I was inundated by phone calls from reporters at the time, attempting to elicit a comment as to MERS’s statement that “it didn’t do anything wrong”.  My simple response to them was: “If MERS didn’t do anything wrong, then why is everybody suing them?”  The reporters just laughed, affirmatively responding in kind and didn’t ask me any more follow-up questions.

In previous posts, I have attempted to identify who the real “agent” (MERSCORP calls it a “nominee”) is in the mortgage loan security instruments.  The term used in MERS-related paperwork is “Electronic Agent”.  There is only ONE “Electronic Agent” named in the back-office documents that virtually all foreclosure defense attorneys never get to see … and it’s NOT MERS.  I personally asked for those documents when writing discovery to MERS and MERSCORP in the Robinson case, which by the way is protected by work product privilege.   The Robinsons never got those documents because MERS and MERSCORP wouldn’t produce them.  Does this sound familiar to you?  Not if you didn’t know you had to ask for them, because they do in fact, exist. MERS just flat out want to verify its agency relationship with its members; frankly, because it doesn’t have any agency relationship with its members.  If you read the DiLibero case in Rhode Island, the Supreme Court noted that the executory contract was with MERSCORP, Inc. … or didn’t you pay attention to that part?  MERS obviously doesn’t want you to … and for good reason.

The “Electronic Agent” in the document I’m referring to is MERSCORP, Inc. (now MERSCORP Holdings, Inc.).  The Agreement I’m talking about is attached here: eta_warehouse_template_v6-mers-and-borrower4

In the foregoing document, in order to be successful in discovery, research shows you have to have a completed document between MERSCORP and the “member-user” of the MERS® System.
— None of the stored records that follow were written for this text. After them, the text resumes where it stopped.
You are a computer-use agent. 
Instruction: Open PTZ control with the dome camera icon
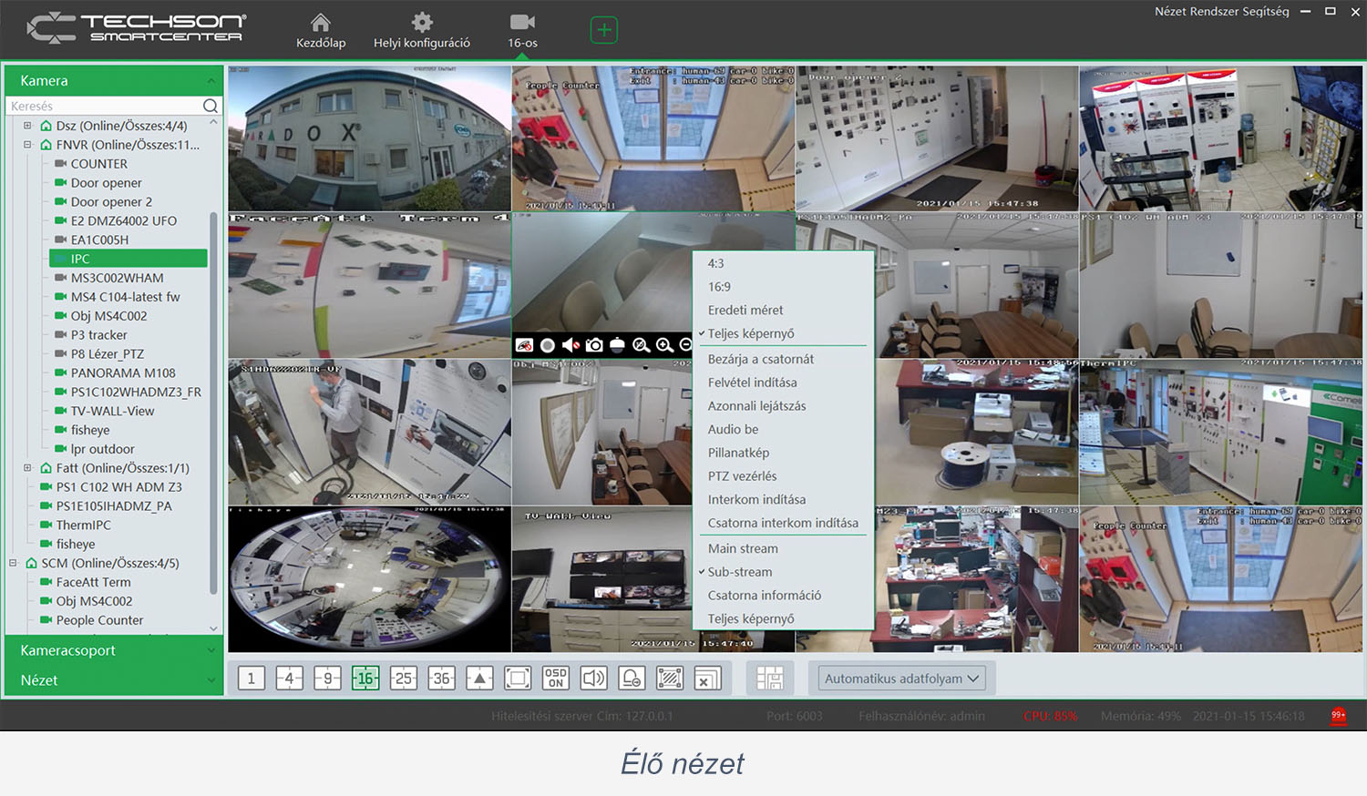point(617,345)
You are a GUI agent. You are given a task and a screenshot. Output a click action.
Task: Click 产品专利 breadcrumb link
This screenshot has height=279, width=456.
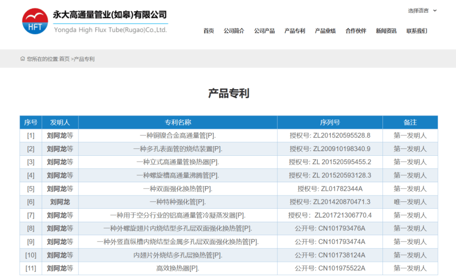(84, 59)
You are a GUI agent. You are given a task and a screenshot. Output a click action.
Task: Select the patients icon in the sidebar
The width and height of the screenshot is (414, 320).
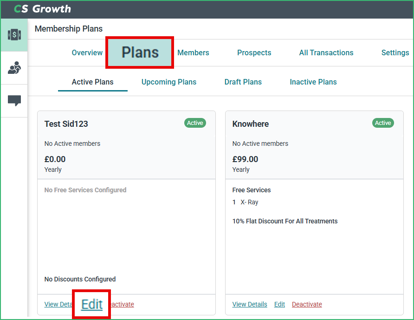coord(14,68)
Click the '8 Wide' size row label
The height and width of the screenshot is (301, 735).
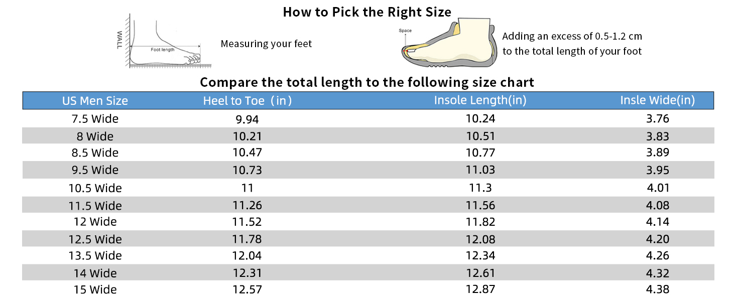point(95,136)
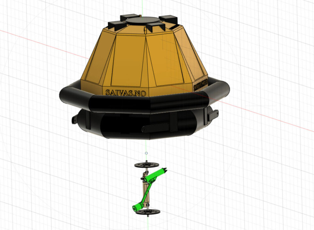The height and width of the screenshot is (230, 314).
Task: Click the black handle on lower tube front
Action: pyautogui.click(x=154, y=128)
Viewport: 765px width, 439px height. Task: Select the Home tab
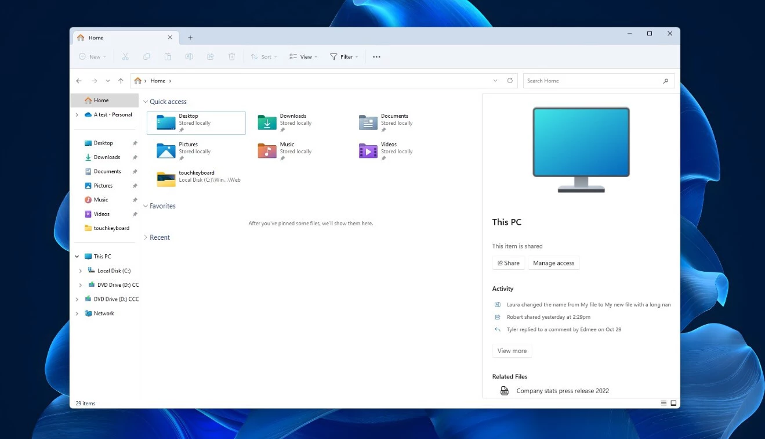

The differences in your understanding of how these documents work appears to determine whether or not you’ll win your foreclosure case.  But that is only one element of liability here.

When I spoke of “the getaway car”, it generally means, an accomplice helped the robbers get away with the goods.  The getaway car driver generally is considered equally culpable in the crime (in this case, the theft of property by fraud) and is generally sentenced to prison, along with the perpetrators and actual actors in the scheme (the MERSCORP member-subscribers who use the MERS® System).  In criminal RICO, two or more actors are necessary, in a specific pattern of behavior, to orchestrate an act which results in an actual loss of money or property, which in this case, involved borrowers’ payments to a lender for a specific period of time, accompanied by a down payment (sometimes as much as 20% or more), in obtaining one of these so-called, MERS-originated Mortgages or Deeds of Trust.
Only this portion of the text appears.